::: THE RECORDS

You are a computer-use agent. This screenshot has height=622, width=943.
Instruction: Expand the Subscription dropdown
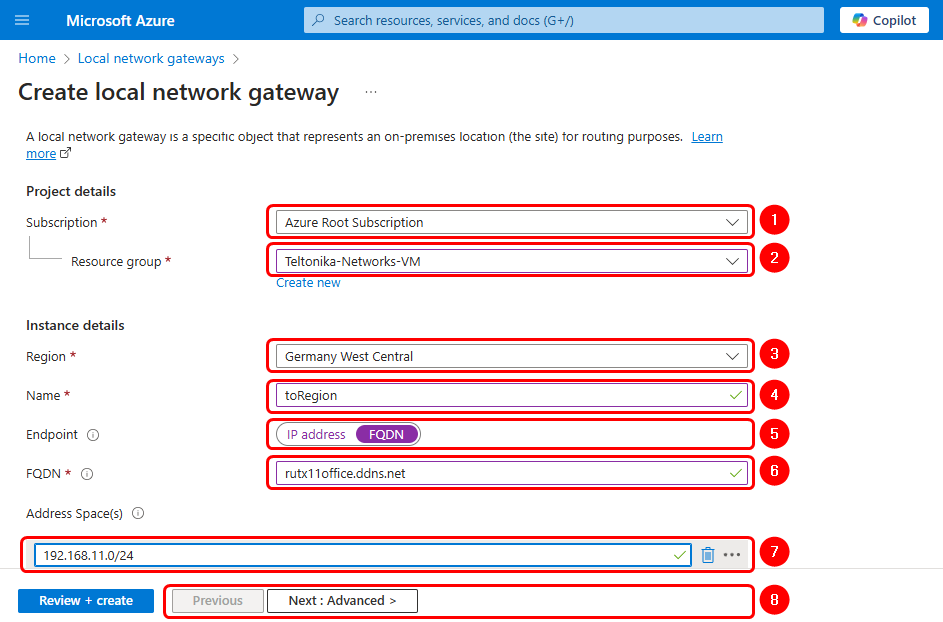(x=511, y=222)
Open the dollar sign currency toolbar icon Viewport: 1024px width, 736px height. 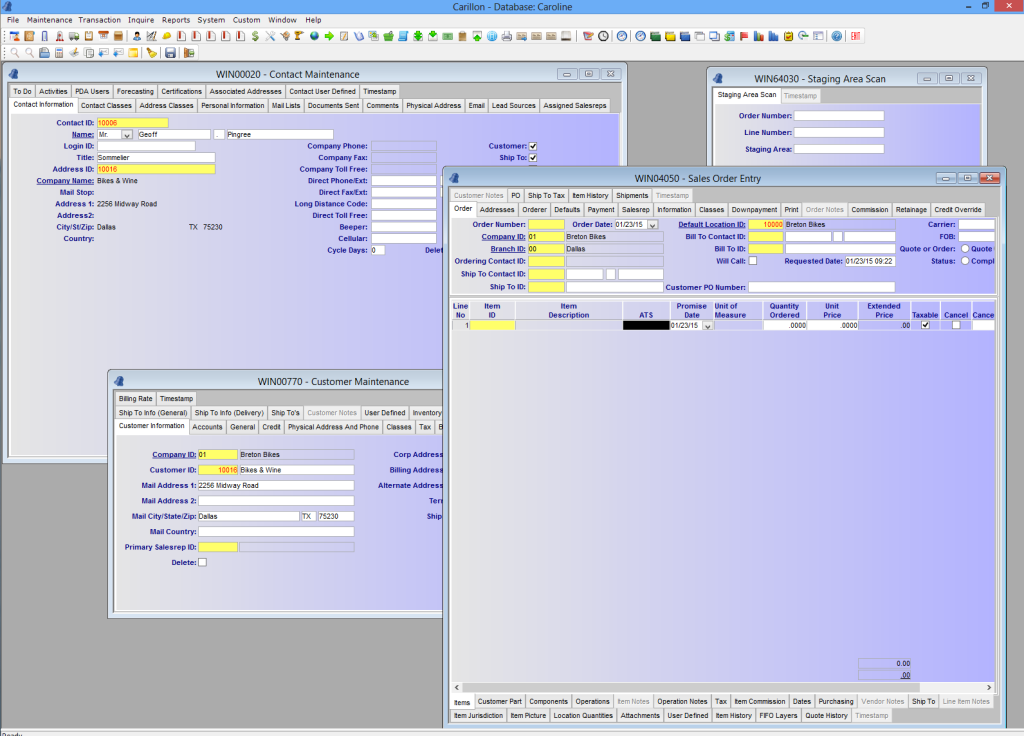coord(254,37)
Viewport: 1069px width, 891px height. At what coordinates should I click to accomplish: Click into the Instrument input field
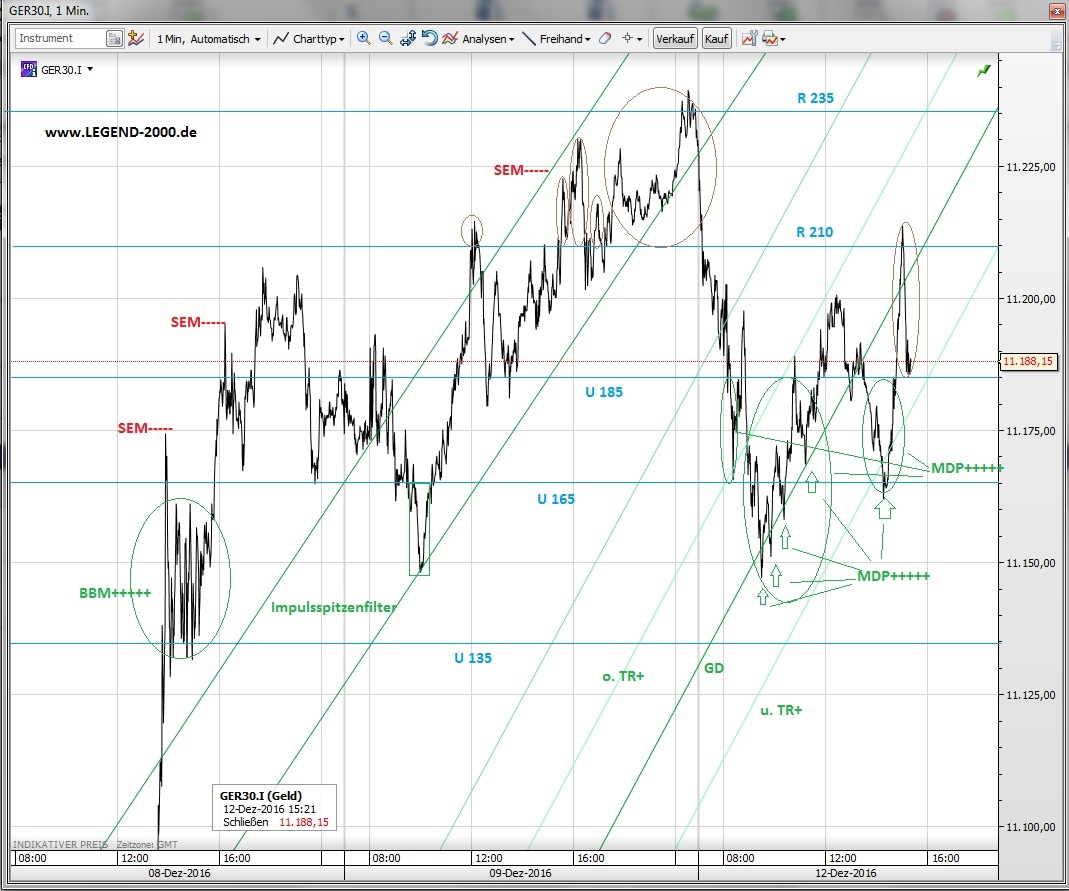(59, 38)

::::::

## THE TASK
Print only the lines from the one with "Viewport: 1069px width, 891px" through the last line of the data above, exactly and with both ends, and please omit any pictures.

## ANSWER SECTION
Viewport: 1069px width, 891px height. At what coordinates should I click to accomplish: Click into the Instrument input field
(59, 38)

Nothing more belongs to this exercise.